• [What is required]: An exact copy, beginning at the line containing "Instruction: Click the Print icon in toolbar" and ending at the final line of the records that follow, is the answer; it has no pictures and no other text.

Items from a dataset:

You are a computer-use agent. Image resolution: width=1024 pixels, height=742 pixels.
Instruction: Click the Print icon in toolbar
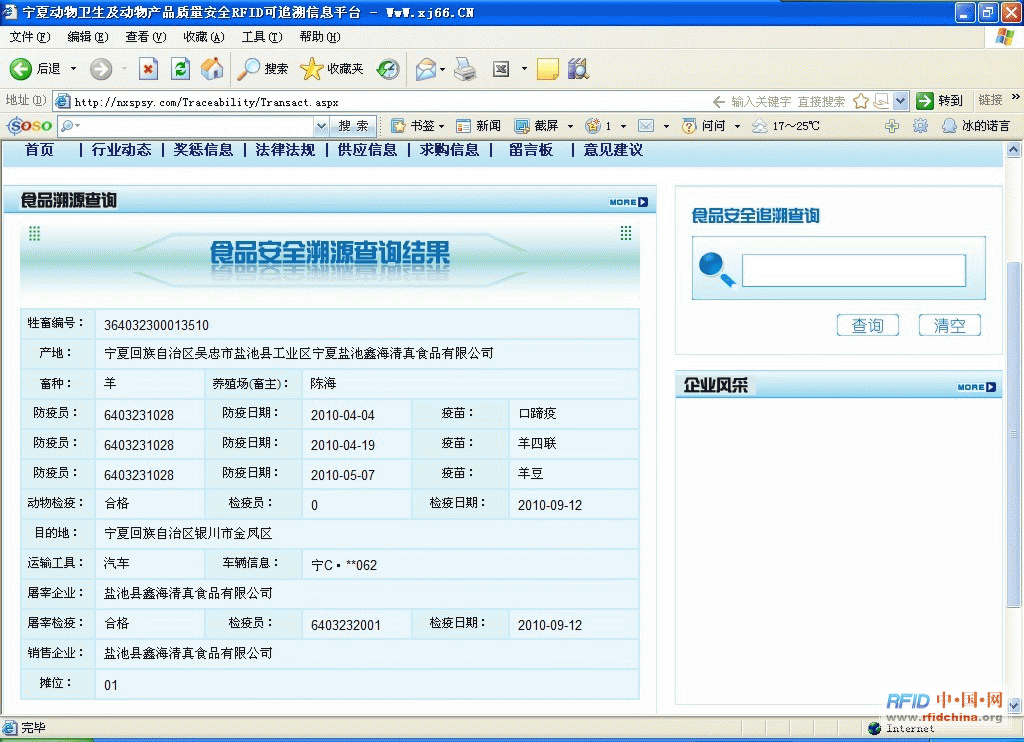465,69
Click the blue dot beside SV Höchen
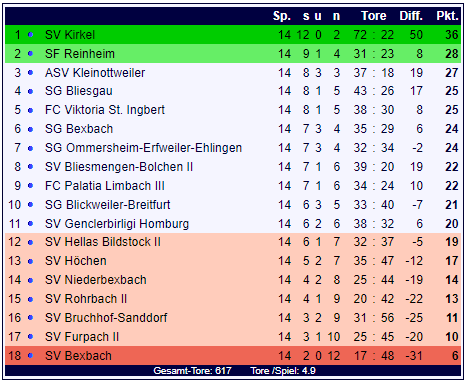The image size is (466, 382). pos(30,261)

• [Exercise answer]:
Instruction: Click the Print icon in toolbar
465,69
Click the blue dot beside SV Höchen
The image size is (466, 382). pos(30,261)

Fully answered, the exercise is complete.